Provided records:
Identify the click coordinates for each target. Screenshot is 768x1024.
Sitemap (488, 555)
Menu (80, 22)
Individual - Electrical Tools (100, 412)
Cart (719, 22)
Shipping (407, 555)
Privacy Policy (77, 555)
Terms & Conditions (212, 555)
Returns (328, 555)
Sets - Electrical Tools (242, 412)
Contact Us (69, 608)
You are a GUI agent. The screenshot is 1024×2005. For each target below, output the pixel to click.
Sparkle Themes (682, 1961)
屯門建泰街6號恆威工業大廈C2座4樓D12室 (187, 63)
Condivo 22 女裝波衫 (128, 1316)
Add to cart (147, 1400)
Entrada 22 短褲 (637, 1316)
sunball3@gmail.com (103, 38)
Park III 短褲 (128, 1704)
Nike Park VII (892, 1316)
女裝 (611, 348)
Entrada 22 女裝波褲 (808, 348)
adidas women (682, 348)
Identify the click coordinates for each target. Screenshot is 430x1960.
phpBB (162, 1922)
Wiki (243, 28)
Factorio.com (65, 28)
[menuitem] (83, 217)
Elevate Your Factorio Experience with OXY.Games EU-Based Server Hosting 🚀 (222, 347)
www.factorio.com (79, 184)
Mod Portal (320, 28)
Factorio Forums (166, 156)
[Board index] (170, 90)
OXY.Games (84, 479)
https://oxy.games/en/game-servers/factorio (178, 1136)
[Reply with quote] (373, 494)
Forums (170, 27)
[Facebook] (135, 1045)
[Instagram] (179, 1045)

Task to carry out: Retype only this portion of the data above: the line containing "女裝 (611, 348)", the line containing "Factorio Forums (166, 156)", and all lines between them, exactly.

Response box:
女裝 (611, 348)
Entrada 22 女裝波褲 (808, 348)
adidas women (682, 348)
Identify the click coordinates for each target. Screenshot is 430x1960.
phpBB (162, 1922)
Wiki (243, 28)
Factorio.com (65, 28)
[menuitem] (83, 217)
Elevate Your Factorio Experience with OXY.Games EU-Based Server Hosting 🚀 (222, 347)
www.factorio.com (79, 184)
Mod Portal (320, 28)
Factorio Forums (166, 156)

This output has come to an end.